This book describes several techniques, first invented in physics for solving problems of heat and mass transfer, and applies them to various problems of mathematical finance defined in domains with moving boundaries. These problems include:
(a) semi-closed form pricing of options in the one-factor models with time-dependent barriers (Bachelier, Hull-White, CIR, CEV);
(b) analyzing an interconnected banking system in the structural credit risk model with default contagion;
(c) finding first hitting time density for a reducible diffusion process;
(d) describing the exercise boundary of American options;
(e) calculating default boundary for the structured default problem;
(f) deriving a semi-closed form solution for optimal mean-reverting trading strategies; to mention but some.

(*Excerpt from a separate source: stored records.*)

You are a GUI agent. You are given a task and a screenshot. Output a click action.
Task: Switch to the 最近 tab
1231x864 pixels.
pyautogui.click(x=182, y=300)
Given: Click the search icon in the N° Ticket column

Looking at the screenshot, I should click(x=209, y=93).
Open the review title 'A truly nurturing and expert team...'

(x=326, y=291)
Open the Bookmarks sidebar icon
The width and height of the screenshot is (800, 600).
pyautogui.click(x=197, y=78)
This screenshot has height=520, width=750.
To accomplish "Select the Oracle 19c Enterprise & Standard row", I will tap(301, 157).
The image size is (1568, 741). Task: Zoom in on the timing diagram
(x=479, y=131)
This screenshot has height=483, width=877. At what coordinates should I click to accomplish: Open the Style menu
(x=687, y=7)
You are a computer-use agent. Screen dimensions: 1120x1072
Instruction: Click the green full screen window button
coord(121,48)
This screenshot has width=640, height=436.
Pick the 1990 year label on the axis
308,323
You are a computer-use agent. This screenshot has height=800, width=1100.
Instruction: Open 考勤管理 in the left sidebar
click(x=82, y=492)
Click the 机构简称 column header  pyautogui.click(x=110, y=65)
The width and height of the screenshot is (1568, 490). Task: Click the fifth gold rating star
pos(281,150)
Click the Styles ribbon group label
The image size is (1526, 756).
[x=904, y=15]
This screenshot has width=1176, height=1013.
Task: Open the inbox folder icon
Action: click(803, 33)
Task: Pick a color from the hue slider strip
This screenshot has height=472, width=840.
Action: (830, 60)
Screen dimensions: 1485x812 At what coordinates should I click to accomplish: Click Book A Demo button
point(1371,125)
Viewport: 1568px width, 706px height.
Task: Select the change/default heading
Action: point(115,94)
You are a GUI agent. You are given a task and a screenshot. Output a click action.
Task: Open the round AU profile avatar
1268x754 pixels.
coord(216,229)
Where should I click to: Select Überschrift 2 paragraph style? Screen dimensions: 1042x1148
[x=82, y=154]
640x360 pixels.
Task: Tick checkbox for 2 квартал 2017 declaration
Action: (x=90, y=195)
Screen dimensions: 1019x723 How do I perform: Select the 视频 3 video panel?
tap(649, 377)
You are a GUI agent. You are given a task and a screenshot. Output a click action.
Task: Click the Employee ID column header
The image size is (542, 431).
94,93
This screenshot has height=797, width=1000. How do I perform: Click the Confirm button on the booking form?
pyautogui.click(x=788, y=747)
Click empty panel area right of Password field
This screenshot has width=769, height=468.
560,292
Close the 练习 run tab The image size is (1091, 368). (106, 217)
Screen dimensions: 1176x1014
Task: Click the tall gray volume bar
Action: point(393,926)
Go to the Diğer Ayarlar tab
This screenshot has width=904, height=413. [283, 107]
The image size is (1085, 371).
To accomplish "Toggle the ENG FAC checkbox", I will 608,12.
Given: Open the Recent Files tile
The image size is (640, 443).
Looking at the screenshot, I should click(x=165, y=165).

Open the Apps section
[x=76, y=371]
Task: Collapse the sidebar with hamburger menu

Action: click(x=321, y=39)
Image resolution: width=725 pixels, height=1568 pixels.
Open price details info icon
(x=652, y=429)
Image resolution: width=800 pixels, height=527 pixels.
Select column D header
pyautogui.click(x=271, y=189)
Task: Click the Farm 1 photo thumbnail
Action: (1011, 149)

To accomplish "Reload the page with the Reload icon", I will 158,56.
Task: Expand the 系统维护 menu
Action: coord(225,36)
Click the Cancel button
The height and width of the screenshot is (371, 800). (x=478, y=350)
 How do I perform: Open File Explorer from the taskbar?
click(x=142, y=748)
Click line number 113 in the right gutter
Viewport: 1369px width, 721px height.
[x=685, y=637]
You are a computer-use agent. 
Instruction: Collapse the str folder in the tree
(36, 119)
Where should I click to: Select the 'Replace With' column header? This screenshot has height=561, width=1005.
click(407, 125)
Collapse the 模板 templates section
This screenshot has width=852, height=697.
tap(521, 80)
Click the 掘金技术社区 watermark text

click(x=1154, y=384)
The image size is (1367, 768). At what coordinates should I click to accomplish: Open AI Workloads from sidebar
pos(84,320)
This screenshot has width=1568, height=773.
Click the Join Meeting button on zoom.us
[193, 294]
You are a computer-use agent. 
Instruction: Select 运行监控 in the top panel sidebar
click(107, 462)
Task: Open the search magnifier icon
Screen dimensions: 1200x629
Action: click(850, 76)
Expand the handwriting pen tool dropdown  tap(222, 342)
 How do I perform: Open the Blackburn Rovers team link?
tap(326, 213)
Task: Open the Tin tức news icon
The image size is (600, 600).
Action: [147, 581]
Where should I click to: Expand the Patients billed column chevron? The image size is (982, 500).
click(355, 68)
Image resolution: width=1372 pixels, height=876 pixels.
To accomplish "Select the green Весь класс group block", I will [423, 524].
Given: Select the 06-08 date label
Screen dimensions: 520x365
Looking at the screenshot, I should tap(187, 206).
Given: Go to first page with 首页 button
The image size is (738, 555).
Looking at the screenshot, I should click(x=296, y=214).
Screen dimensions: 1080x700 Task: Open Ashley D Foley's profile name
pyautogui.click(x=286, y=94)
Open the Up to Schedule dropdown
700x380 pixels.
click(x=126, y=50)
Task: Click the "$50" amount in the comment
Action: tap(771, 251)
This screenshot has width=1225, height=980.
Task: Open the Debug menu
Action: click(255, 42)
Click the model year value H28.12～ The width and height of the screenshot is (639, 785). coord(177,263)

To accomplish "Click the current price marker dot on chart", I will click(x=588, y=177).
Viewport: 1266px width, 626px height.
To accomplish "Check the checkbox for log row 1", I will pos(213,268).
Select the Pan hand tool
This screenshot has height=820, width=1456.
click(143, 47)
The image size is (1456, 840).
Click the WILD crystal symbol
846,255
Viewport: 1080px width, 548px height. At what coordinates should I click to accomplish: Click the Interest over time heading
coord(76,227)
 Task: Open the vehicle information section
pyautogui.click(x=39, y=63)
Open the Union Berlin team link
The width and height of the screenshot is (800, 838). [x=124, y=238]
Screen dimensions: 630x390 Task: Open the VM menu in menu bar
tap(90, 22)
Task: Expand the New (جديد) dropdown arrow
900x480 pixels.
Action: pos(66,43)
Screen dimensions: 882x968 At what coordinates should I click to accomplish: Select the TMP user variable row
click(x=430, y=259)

The main methods used in this book are generalized integral transforms and heat potentials. To find a semi-closed form solution, we need to solve a linear or nonlinear Volterra equation of the second kind and then represent the option price as a one-dimensional integral. Our analysis shows that these methods are computationally more efficient than the corresponding finite-difference methods for the backward or forward Kolmogorov PDEs (partial differential equations) while providing better accuracy and stability. We extend a large number of known results by either providing solutions on complementary or extended domains where the solution is not known yet or modifying these techniques and applying them to new types of equations, such as the Bessel process. The book contains several novel results broadly applicable in physics, mathematics, and engineering.